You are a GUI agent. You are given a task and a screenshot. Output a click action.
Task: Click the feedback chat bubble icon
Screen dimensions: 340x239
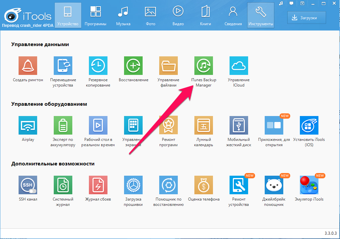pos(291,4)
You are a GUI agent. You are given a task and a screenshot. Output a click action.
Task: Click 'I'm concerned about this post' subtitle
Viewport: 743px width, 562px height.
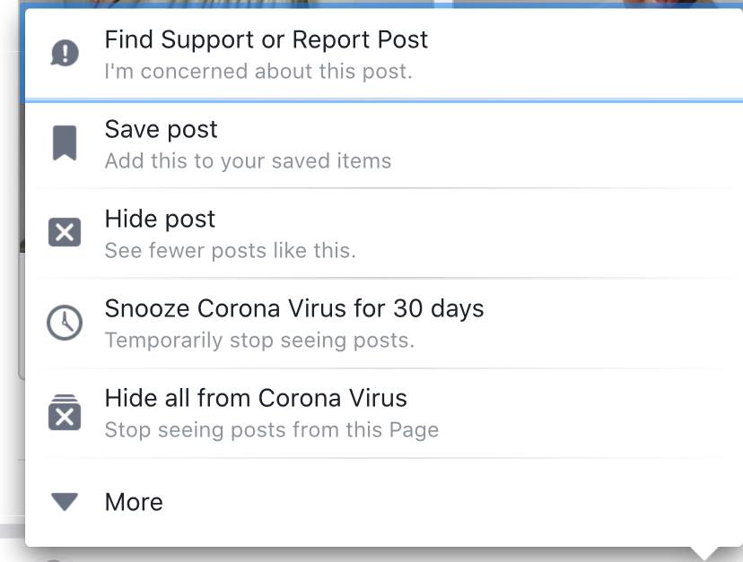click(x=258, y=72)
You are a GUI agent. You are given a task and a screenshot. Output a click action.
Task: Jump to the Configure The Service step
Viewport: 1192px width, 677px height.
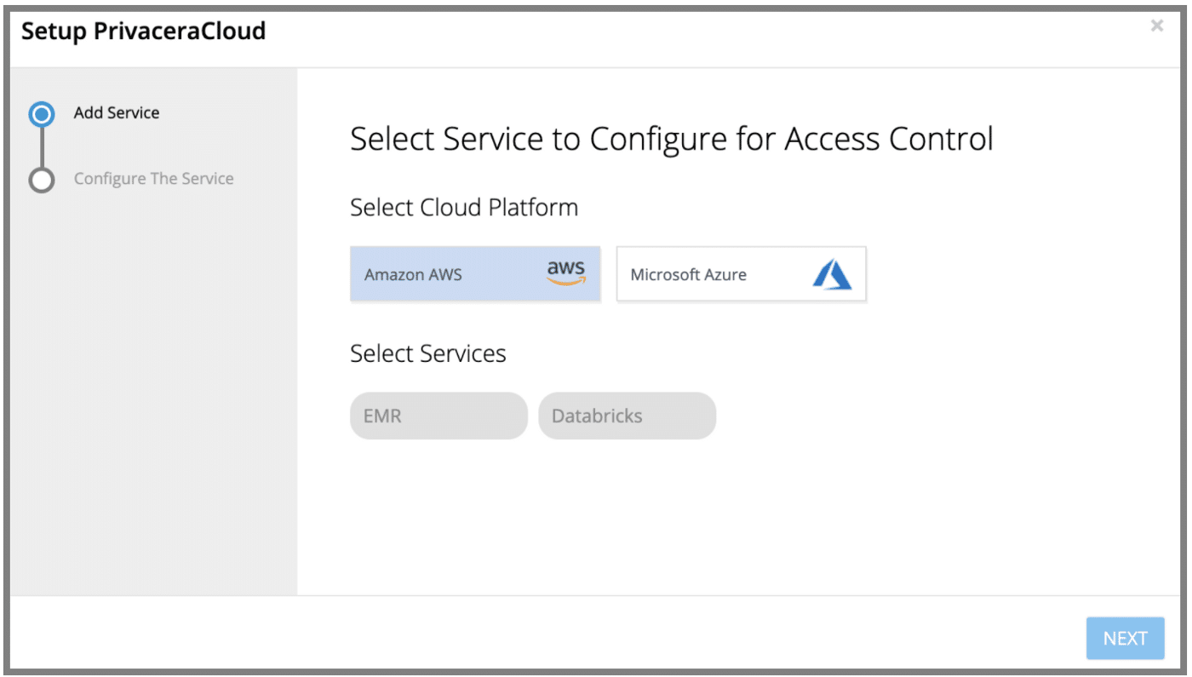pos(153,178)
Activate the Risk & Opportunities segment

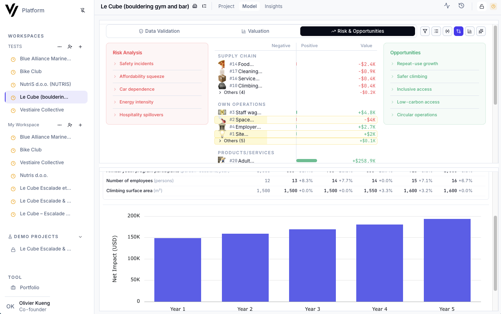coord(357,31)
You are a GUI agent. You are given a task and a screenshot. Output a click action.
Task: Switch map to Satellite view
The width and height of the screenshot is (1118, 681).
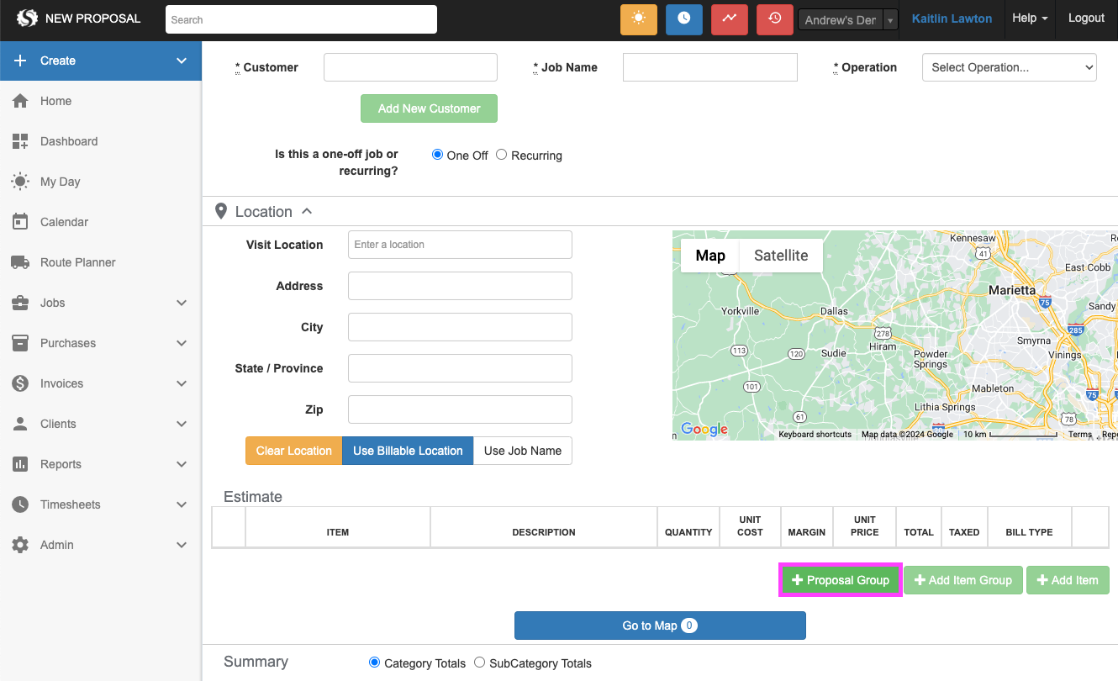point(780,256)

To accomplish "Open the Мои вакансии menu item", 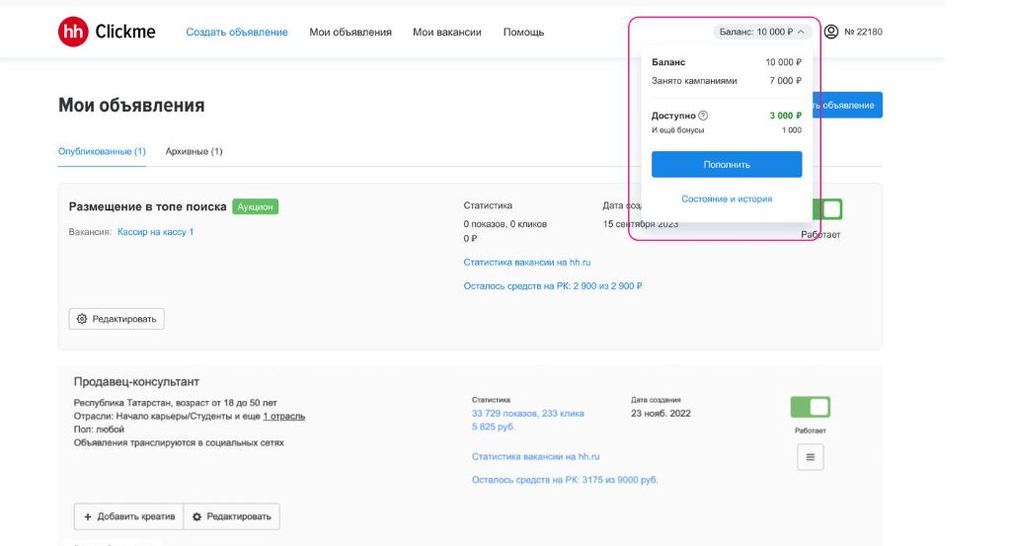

> [Prompt]:
Take the lines from the one holding "Viewport: 743px width, 562px height." through the final line of the records above and output them exactly, both ends included, excluding pictures.

> [Solution]:
Viewport: 743px width, 562px height.
click(x=258, y=72)
You are a GUI agent. You are given a task and a screenshot. Output a click action.
Task: Jump to the Configure The Service step
Viewport: 1192px width, 677px height.
pos(153,178)
Activate the Risk & Opportunities segment

coord(357,31)
You are a GUI agent. You are given a task and a screenshot. Output a click action.
Task: Switch map to Satellite view
The width and height of the screenshot is (1118, 681).
point(780,256)

To accomplish "Open the Мои вакансии menu item", 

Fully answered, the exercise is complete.